What this exercise asks »
1 - Answer these questions from the extractor cleaning machine claims, each on its own line:
(a) What part of the recovery tank does the latch engage to secure the tank to the base?
(b) Which part of the tank portion does the recovery tank handle extend from, according to claim 3?
(c) To which part of the base is the extractor handle pivotally coupled?
2 - In the extractor cleaning machine claims, switch "stationary" to "movable" and write out the stretch from "5. The extractor" through "the tank portion.".
3 - Say whether each statement agrees with the extractor cleaning machine claims. Answer yes or no and quote the words that decide it.
(a) The recovery tank handle extends from the recovery tank base.
(b) The recovery tank cover is removably coupled to the recovery tank base by a second latch.
(c) The distribution and suction nozzles are located at the rear of the base.

Reading passage »

********************

2. The extractor cleaning machine of claim 1, wherein the recovery
tank includes a tank portion, and wherein the recovery tank handle
extends from the tank portion to define an aperture between the
tank portion and the recovery tank handle to allow the recovery
tank handle to be manually grasped.
3. The extractor cleaning machine of claim 2, wherein the tank
portion includes a recovery tank base and a recovery tank cover
removably coupled to the recovery tank base, wherein the recovery
tank handle extends from the recovery tank cover.
4. The extractor cleaning machine of claim 3, wherein the recovery
tank includes an opening for emptying the fluid and dirt stored in
the recovery tank, wherein the recovery tank handle is positioned
on a first side of the recovery tank and the opening is positioned
on a second side of the recovery tank to allow the fluid and dirt
to be poured through the opening while grasping the recovery tank
handle.
5. The extractor cleaning machine of claim 4, wherein the opening
extends through the recovery tank cover.
6. The extractor cleaning machine of claim 2, wherein the recovery
tank handle is stationary relative to the tank portion.
7. The extractor of cleaning machine of claim 1, wherein the base
includes a front and a rear, wherein the distribution and suction
nozzles are located adjacent the front of the base and the
extractor handle is pivotally coupled to the rear of the base,
wherein the extractor handle defines a central longitudinal axis,
and wherein the recovery tank handle generally overlays the central
longitudinal axis of the extractor handle when viewed from the
front.
8. The extractor cleaning machine of claim 1, further comprising a
latch that removably couples the recovery tank to the base.
9. The extractor cleaning machine of claim 8, wherein the latch is
coupled to the base and the base includes a recess, wherein the
recovery tank includes a flange and a foot, wherein the foot
extends into the recess and the latch engages the flange to secure
the recovery tank to the base.
10. The extractor cleaning machine of claim 9, wherein the latch
and the flange secure a first side of the recovery tank to the
base, and wherein the foot and the recess secure a second side of
the recovery tank that is substantially opposite the first side to
the base.
11. The extractor cleaning machine of claim 8, wherein the latch is
a first latch, and wherein the recovery tank includes a recovery
tank base and a recovery tank cover removably coupled to the
recovery tank base by a second latch.
12. The extractor cleaning machine of claim 1, wherein the recovery
tank handle facilitates removing and handling the recovery tank
apart from the base.
13. The extractor cleaning machine of claim 12, wherein the
recovery tank includes an opening for emptying the fluid and dirt
stored in the recovery tank, wherein the recovery tank handle
allows the fluid and dirt to be poured through the opening while
grasping the recovery tank handle.

********************

Dataset records »
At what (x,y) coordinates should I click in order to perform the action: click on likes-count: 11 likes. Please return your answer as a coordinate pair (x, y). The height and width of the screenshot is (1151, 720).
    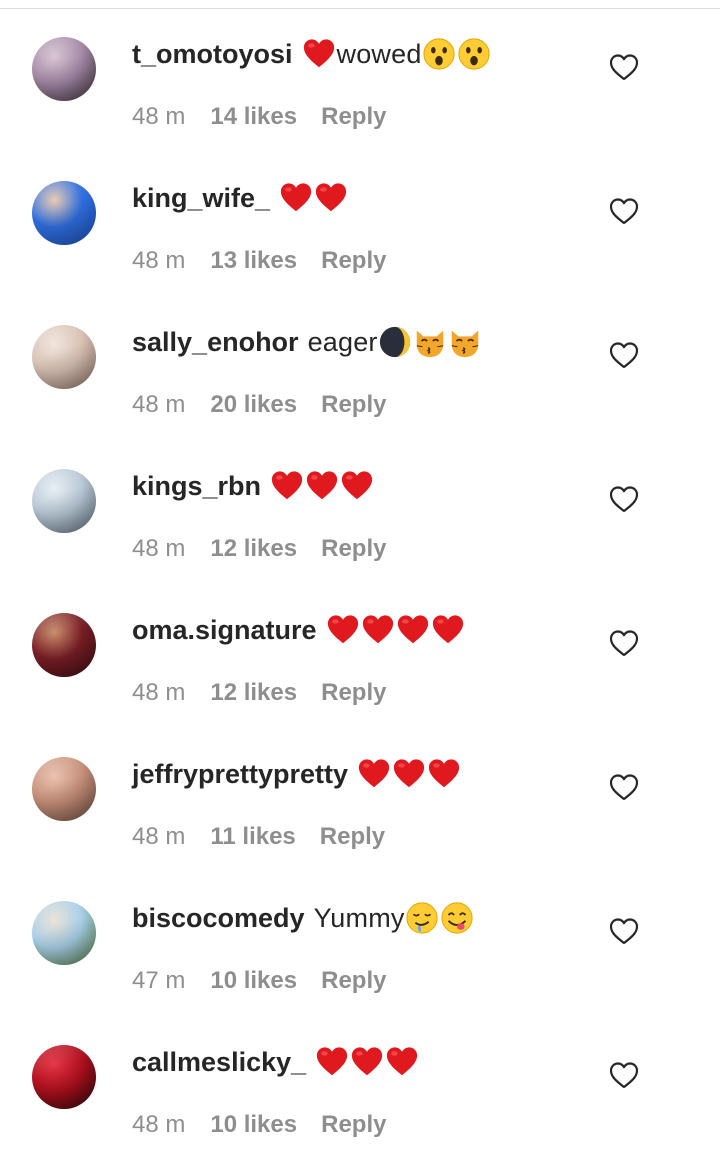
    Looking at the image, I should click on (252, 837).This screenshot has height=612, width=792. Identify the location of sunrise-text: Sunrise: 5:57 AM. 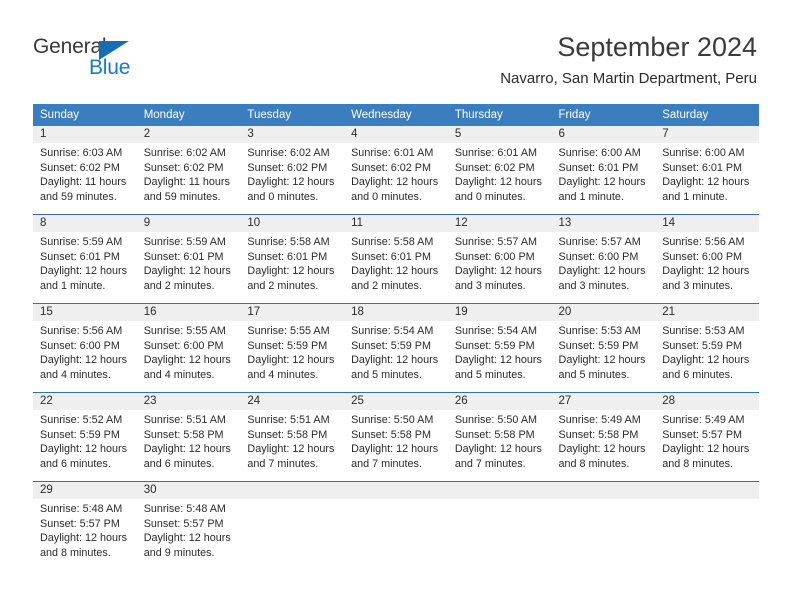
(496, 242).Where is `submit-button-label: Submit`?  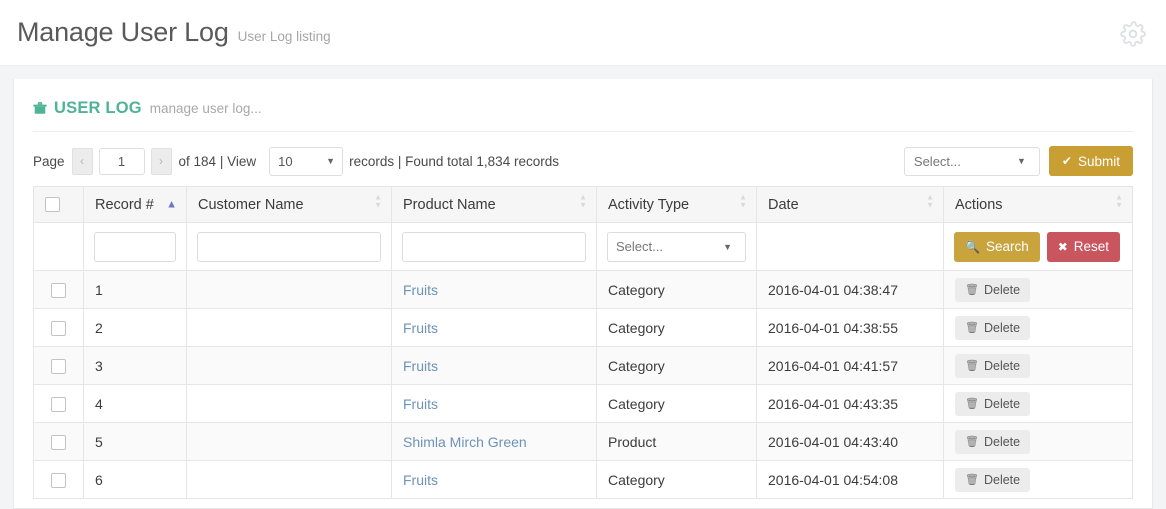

********************

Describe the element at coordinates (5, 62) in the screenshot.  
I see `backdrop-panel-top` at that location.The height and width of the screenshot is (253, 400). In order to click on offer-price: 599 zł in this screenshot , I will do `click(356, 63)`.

********************

Task-by-task solutions »
1 -
(a) The flange.
(b) The recovery tank cover.
(c) The rear of the base.

2 -
5. The extractor cleaning machine of claim 4, wherein the opening
extends through the recovery tank cover.
6. The extractor cleaning machine of claim 2, wherein the recovery
tank handle is movable relative to the tank portion.

3 -
(a) No: "wherein the recovery tank handle extends from the recovery tank cover."
(b) Yes: "a recovery tank cover removably coupled to the recovery tank base by a second latch."
(c) No: "the distribution and suction nozzles are located adjacent the front of the base"